**Source material:**
##############################

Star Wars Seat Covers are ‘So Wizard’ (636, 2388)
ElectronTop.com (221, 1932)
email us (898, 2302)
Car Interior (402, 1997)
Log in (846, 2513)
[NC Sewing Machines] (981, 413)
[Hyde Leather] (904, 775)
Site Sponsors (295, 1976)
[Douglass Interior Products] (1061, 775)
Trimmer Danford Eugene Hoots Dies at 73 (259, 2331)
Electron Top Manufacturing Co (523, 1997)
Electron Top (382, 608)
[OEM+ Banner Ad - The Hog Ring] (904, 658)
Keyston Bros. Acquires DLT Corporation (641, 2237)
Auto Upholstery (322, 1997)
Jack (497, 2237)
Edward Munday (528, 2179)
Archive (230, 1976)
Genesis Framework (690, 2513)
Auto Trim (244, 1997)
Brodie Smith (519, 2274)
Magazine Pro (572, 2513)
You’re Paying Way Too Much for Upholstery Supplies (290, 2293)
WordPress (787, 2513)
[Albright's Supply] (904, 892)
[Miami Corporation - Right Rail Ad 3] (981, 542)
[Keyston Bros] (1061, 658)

##############################

**Your assignment:** Say how many lines in the listing above include "Corporation". Give nothing but the number.

**Solution to the exercise:** 2